The heavy drug addiction Freddie Gibbs overcome: “I had to look myself in the mirror”
Drugs have been a troublesome force throughout Freddie Gibbs’ life, going as far back as his teenage years.
When he was 19, Gibbs enlisted in the US military—but he was kicked out after getting caught smoking weed. This wouldn’t prove to be the only time that drug use got him into trouble, as he eventually came to suffer with a deep addiction. At its worst point, his dependency was truly profound.
Gibbs deals with this subject with striking honesty on the track ‘Freddie Gordy,’ which appears on his second album Shadow of a Doubt, released in 2015. In it he paints a picture of life on the streets, while he also specifically admits to bearing “addictions of my own, boy.”
“The pills into laced blunts got me gone, boy,” he raps in the song, laying out some of the ways he used to get high. “The Oxycontin and heavy syrup got me looking in the mirror saying, ‘Is you a dope fiend or a dope boy?’”
As Gibbs admitted in an interview with Vice in 2015, during which he reflected on ‘Freddie Gordy,’ these lyrics really did reflect a period in his life when his addiction was out of control. “I used to use drugs heavy,” he said.
Gibbs listed some of his drugs of choice from that period, and it’s an extensive one. “Codeine, Xanax, Oxycodone, and all of that shit,” he said. “I used to lace my blunts with that shit. Cocaine blunts. Blunts dipped. If there’s a drug out there I probably tried it.”
The song captured how bad a situation Gibbs had been in at the height of his addiction. “On the ‘Freddy Gordy’ song I basically named the cocktail of drugs that I was using at the time,” he explained, “and I said that I had to look myself in the mirror and say, ‘Are you a dope fiend or are you a dope boy?’ You could be selling a whole bunch of crack, but you’re giving all that money back to the pill man, the lean man, the powder man, or the molly man to get your fix.”
Quite aside from the effects drug addiction has on a sufferer’s health, the financial impact can be profound, too. “I hear all these n—as rapping about whipping a brick,” said Gibbs, “but then they say they’re getting high off six other drugs. You can’t be making a lot of money if you’re spending your money on six other drugs.”

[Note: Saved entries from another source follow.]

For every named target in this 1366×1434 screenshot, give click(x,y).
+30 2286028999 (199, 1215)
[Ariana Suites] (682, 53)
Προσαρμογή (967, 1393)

While Gibbs clearly doesn’t advocate for people getting caught up by addiction, he stressed in the Vice interview that he didn’t want to come off as judgemental. “There’s just shit like that to enlighten motherfuckers a little bit,” he said. “I never want to take the position like I’m preaching to n—as. But you have to bring them in and make them relate to your struggle.”